Nach den Championsläufen wurden die Wettkämpfe für Jedermann gestartet. Dies waren die Läufe für die Hobbysportler. Beim Fünf-Kilometer-Lauf erzielte Ingrid Welsch den ersten Platz der W 65 in 33:35 Min. Stefanie Steffes (32:20 Min.) wurde für den dritten Platz der W 30 geehrt.
Weitere Ergebnisse über diese Distanz: Jörg Steffes (12. M 40, 25:14 Min.); Alexandra Gerz (9. W 50, 30:48 Min.); Gabriele Schmidt (7. W 55, 31:14 Min.); Silvia Alflen (8. W 55, 32:31 Min.); Wolfgang Pitz (4. M 65, 33:01 Min.); Claudia Schüller (14. W 50, 33:02 Min.). Auf der Walkingstrecke über fünf Kilometer waren Katja Bermel, Frank Monschauer und Elisabeth Waldorf gemeinsam 47:19 Min. unterwegs.
Beim Zehn-Kilometer-Lauf siegte, wie nicht anders zu erwarten, Bärbel Monschauer in der Altersklasse W 65 in 54:23 Min. Dies bedeutete gleichzeitig persönliche Bestzeit.

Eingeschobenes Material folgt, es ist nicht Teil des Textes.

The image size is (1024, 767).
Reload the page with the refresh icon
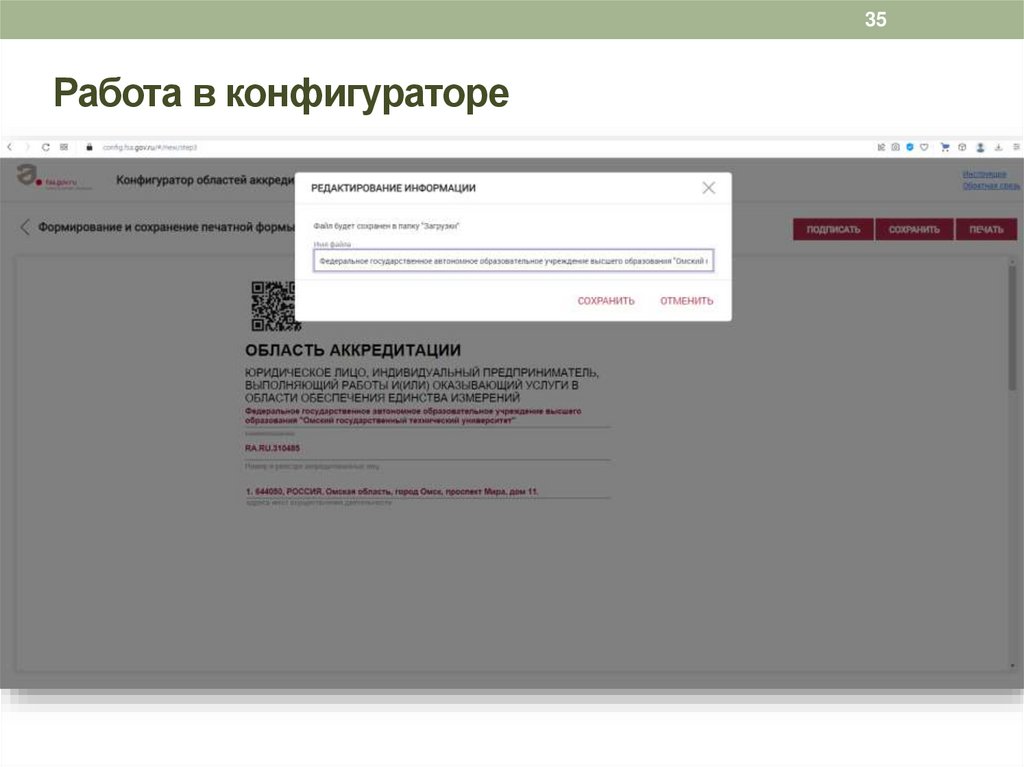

Der zweite Rang der M 65 ging an Klaus Jahnz mit einer Zielzeit von 58:19 Min.
Weitere Ergebnisse:
Roland Wesche (5. M 60, 48:37 Min.); Ingo Mohr (13. M 55, 49:30 Min.); Michael Rüb (10. M 55, 51:20 Min.); Markus Wolscht (17. M 50, 53:25 Min.).
Beim Schülerlauf über 1000 Meter waren Nils und Tim Kahl in der AK M 8 am Start. Nils ist seinem Bruder immer ein paar Schritte voraus. So beendete er den Lauf in 4:32 Min. und Tim lief nach 4:42 Min. über die Ziellinie. Elia Völlmeke wurde in der M 11 Siebter mit 3:54 Min.
Christoph Mintgen hat es wieder mal geschafft. Er hat 40 km des Trail du Petit Saint Bernard gefinisht. Acht Stunden und 15 Minuten auf der schönsten Strecke, die Christoph jemals gesehen hat. Zwar zwölf Minuten langsamer als letztes Jahr, aber das war ihm ziemlich egal. „Ich habe gezittert bei fünf Grad am Start, geschwitzt in der Mittagssonne, geschrien wegen Muskelkrämpfe und gelacht, als ich im Ziel war. Schön war’s - immer wieder gerne“, so Mintgen.